━━━━━ SOURCE EXTRACT

While most musicians have been clamoring to perform again in 2021, Justin Vernon has mixed feelings about returning to the road.

That uncertainty is partly what led the Grammy-winning Wisconsin song man to jump at the chance to play Bon Iver's first post-quarantine show Wednesday in Duluth.

"There's no going back to the old normal," Vernon said last week.

Answering questions via e-mail ahead of the Water Is Life Festival at Bayfront Festival Park — a benefit for Winona LaDuke's environmental organization, Honor the Earth, and a protest of Enbridge's Line 3 oil pipeline — Vernon explained how the concert's purpose and close-to-home location meshes with his new outlook on touring.

In short: He's going to be a lot more selective about when and how he books Bon Iver gigs.

"I think everybody had the time to ponder larger questions in the last year and half," Vernon said. "I finally settled on the fact that touring is important to me, but also exactly how much it can be important.

"We're so lucky to do it. But just because you're lucky and fortunate doesn't mean you deserve to do anything you want anytime you want. We are implementing systems to calculate our carbon footprint and be much more eco-conscious. We don't need to cross an ocean more than once in a year, for instance."

Vernon and his full Bon Iver crew will cross the ocean in November to play some postponed European dates, but unlike those shows he is keeping the Water Is Life gig simple.

Wednesday's performance will feature a pared-down, three-man version of the group last seen in Minnesota at Xcel Energy Center in 2019. He and his bandmates — fellow Eau Claire multi-instrumentalist Sean Carey and Twin Cities bassist/saxophonist Michael Lewis — will arrive in one car, he noted.

"No crew. No sound," Vernon emphasized, playfully describing this version of the group as "renegade, howl-at-the-moon, urgent musical energy."

Vernon's renegades will top off a 10-hour, 14-act lineup Wednesday that includes acclaimed Southeastern R&B singers Mumu Fresh and Adia Victoria; Minnesota/Iowa staples Hippo Campus, Lissie, Charlie Parr, David Huckfelt, Alan Sparhawk (of Low), Larry Long and Superior Siren; and a multitribal contingent of Native singer/songwriters from around the country, including Keith Secola, Annie Humphrey, Quiltman and Corey Medina.

━━━━━━━━━━
━━━━━ EXCERPTED RECORDS

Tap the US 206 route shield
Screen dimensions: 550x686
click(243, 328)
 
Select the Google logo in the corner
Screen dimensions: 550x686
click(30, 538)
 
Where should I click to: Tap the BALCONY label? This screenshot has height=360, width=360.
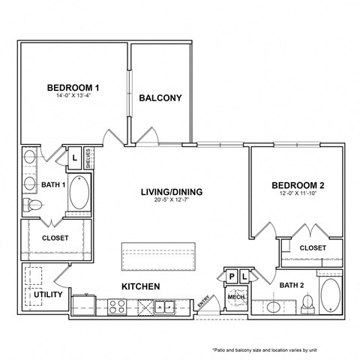click(x=160, y=98)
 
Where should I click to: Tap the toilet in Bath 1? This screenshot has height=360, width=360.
click(x=33, y=205)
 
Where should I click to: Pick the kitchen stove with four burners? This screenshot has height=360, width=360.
click(x=117, y=306)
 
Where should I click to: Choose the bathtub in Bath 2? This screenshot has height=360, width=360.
click(x=331, y=298)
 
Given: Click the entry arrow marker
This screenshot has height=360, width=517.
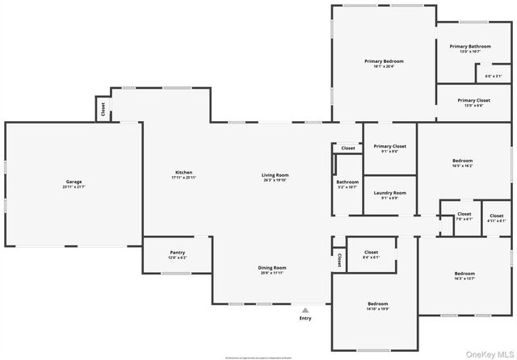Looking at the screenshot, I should tap(305, 309).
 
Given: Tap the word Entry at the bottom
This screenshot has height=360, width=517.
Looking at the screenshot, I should tap(305, 318).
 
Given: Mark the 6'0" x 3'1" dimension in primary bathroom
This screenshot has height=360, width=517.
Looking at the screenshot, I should tap(493, 77).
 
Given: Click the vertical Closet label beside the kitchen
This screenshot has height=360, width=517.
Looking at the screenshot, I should tap(103, 109).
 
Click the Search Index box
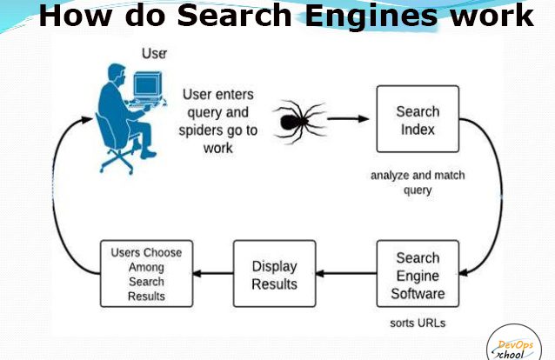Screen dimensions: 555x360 [418, 119]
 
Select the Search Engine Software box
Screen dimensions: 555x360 [418, 274]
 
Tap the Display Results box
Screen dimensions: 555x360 [274, 274]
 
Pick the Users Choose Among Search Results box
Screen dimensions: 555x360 [146, 274]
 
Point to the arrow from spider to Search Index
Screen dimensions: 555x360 [348, 119]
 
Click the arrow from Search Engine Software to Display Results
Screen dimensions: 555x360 [346, 273]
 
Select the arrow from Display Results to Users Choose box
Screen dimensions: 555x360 [213, 273]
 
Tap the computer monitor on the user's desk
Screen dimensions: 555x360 [148, 85]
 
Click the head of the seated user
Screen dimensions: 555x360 [117, 73]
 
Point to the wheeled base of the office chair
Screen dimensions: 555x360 [117, 161]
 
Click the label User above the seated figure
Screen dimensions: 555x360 [154, 53]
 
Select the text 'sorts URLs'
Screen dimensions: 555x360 [418, 323]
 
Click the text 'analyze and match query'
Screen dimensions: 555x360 [418, 183]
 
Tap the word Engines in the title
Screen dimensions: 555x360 [371, 17]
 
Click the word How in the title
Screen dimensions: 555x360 [75, 16]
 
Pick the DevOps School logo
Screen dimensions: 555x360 [513, 344]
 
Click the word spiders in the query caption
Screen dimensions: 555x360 [201, 130]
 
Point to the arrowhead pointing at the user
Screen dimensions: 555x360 [87, 119]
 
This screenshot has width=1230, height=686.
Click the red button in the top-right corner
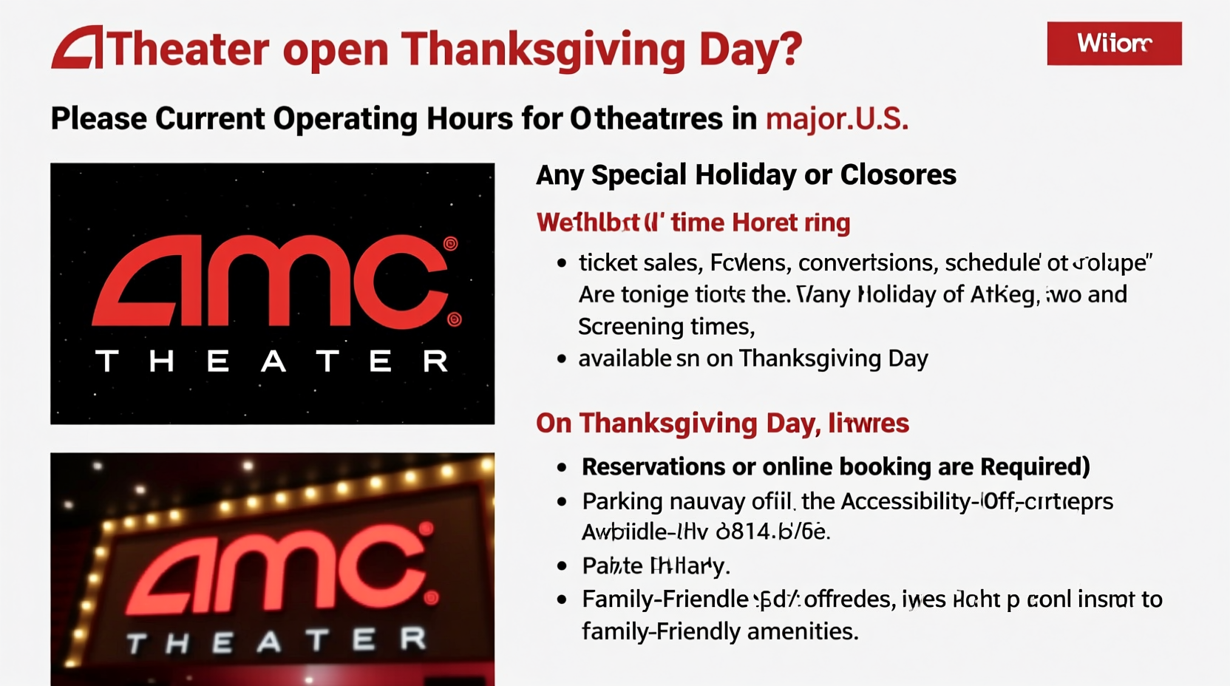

━━━━━━━━━━

## TASK REQUIREMENTS
A. According to the Bon Iver article, how will Vernon and his two bandmates travel to the Duluth show?
B. Duplicate the stretch of the Bon Iver article from "That uncertainty is" through "Wednesday in Duluth.".
C. Go on with the article about Bon Iver's Duluth concert, picking up after its final sentence.

## RESPONSES IN ORDER
A. They will arrive in one car.

B.
That uncertainty is partly what led the Grammy-winning Wisconsin song man to jump at the chance to play Bon Iver's first post-quarantine show Wednesday in Duluth.

C.
The musicians are all rallying around LaDuke and her team of Indigenous activists at Honor the Earth, who upped their protests of Line 3 in northern Minnesota this summer and faced arrests from Hubbard County sheriffs deputies (for reasons later decried by a federal judge).

Construction on Line 3 — a replacement line carrying tar-sand oil cross-continent — began in Minnesota early this year after already being completed in Canada and Wisconsin. Opponents of the line say it threatens waterways including the Mississippi River with possible pollution and breaks tribal treaties. Proponents say it creates more localized energy resources and some much-needed jobs.

Vernon said he has been a fan of LaDuke and Honor the Earth since learning of them via the Indigo Girls in his midteens in the mid-'90s, when the folk duo helmed an all-star benefit CD and several concerts for the cause.

"They did a benefit for Honor the Earth with Bonnie Raitt and Winona and bunch of Native folks from the Upper Midwestern communities," he recalled. "It was my first feeling of understanding what true activism looked like. I am no expert, but I'll never forget what it taught me."

Vernon will join LaDuke, fellow musician Huckfelt and other Water Is Life organizers for a Facebook Live discussion about the event and their efforts on Monday at 6 p.m. (Central Time).

While he's likely to be labeled another overreaching, elite liberal musician by supporters of Line 3 for headlining Wednesday's concert, Vernon actually hails from a rural part of the Midwest (Fall Creek, Wis., near where he grew up in Eau Claire) with blue-collar roots and a well-documented affinity for deer hunting.

He's not too far removed from residents of northern Minnesota who want the economic benefits of the pipeline, in other words.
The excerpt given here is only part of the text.